Measurements of exposures
Information included in the present study was collected through in-person structured questionnaires. Respondents self-reported lifetime exposure history to a vast array of potential chemical hazards that may increase risk for breast cancer. Questions elicited detailed information about the types of pesticides used, the duration and amount of use, the proximity of the respondent to the chemical, personal application of the pesticide (versus family member, etc.), and location of the pesticide use (home, lawn, garden, etc.). Questionnaires were administered by trained interviewers. Overall pesticide use (the sum of lifetime applications of all 15 categories), the two combined groups (lawn and garden and nuisance pest), and each of the 15 individual categories were considered in the analyses. Lifetime applications were categorized based on the control distribution.

Measurement of outcomes
Cases were women newly diagnosed with a first primary in situ or invasive breast cancer confirmed by the physician and the medical record. Controls were confirmed as not having had a history of physician-diagnosed breast cancer.

Measurement of potential confounders
To eliminate potential confounding effects of age, controls were frequency-matched to cases in the design stage of the study.

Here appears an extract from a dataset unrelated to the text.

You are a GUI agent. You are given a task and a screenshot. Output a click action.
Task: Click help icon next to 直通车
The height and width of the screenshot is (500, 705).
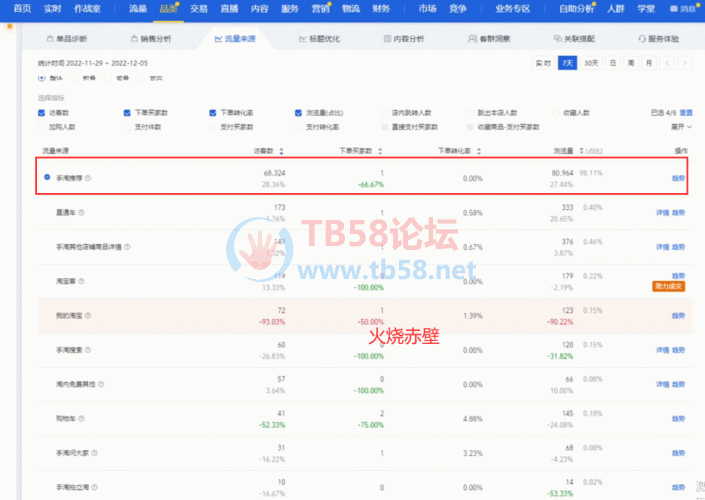pyautogui.click(x=81, y=213)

Geographic location was controlled by restriction; only women residing in two specific counties were included for participation. Other potential confounders were measured via in-person structured questionnaires. These potential confounders included: "race, marital status, religion, household income, age at menarche, parity, age at first birth, lactation, menopausal status, oral contraceptive use, hormone replacement therapy use, first-degree family history of breast cancer, history of benign breast disease, body mass index (weight in kilograms divided by height in meters squared) at the reference age and at age 20 years, alcohol use, smoking status, and physical activity." Finally, highest level of educational attainment was included to eliminate potential confounding by socioeconomic status.

Findings

For the present module we will focus on the association between lawn/garden pesticide use and breast cancer. The numbers below were extracted from Table 1 of Teitelbaum et al. (2007). We use these numbers to calculate a crude (i.e., unadjusted) odds ratio.

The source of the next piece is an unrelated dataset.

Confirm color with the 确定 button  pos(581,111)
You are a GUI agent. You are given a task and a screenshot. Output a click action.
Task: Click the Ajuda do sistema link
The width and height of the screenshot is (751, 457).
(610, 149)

	Breast cancer +	Breast cancer -	Total
Ever used lawn/garden pesticides	1,254	1,231	2,485
Never used lawn/garden pesticides	240	305	545
Total	1,494	1,536	3,030

OR = (1254/240)/(1231/305) = 1.29

The odds of breast cancer among those who have ever used lawn/garden pesticides is 1.29 times that of those who have never used lawn/garden pesticides. Alternatively, the odds of ever using lawn/garden pesticides among cases is 1.29 times that among controls.

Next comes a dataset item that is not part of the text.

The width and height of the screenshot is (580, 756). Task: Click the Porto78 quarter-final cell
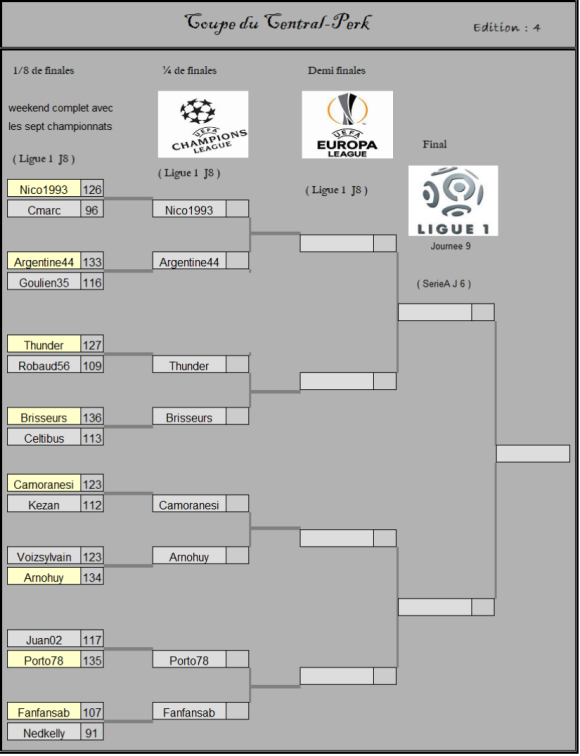(x=189, y=660)

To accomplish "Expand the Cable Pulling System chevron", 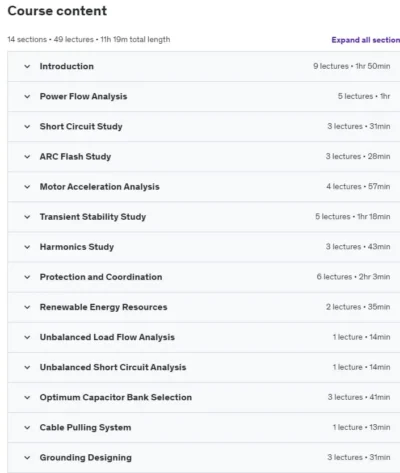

When controlled for age and educational status, the association between lawn/garden pesticide use and breast cancer was 1.34 (Table 1 in the text). This indicates that the odds of breast cancer among those who have ever used lawn/garden pesticides is 1.34 times that of those who have never used lawn/garden pesticides. The 95% confidence interval for this odds ratio ranged from 1.11 to 1.63, a fairly narrow interval indicating that the estimate has good precision. Furthermore, because the null hypothesis value of 1.0 is not included in the confidence interval, we can conclude that the evidence presented here does not refute the hypothesis that lawn/garden pesticide use is associated with breast cancer.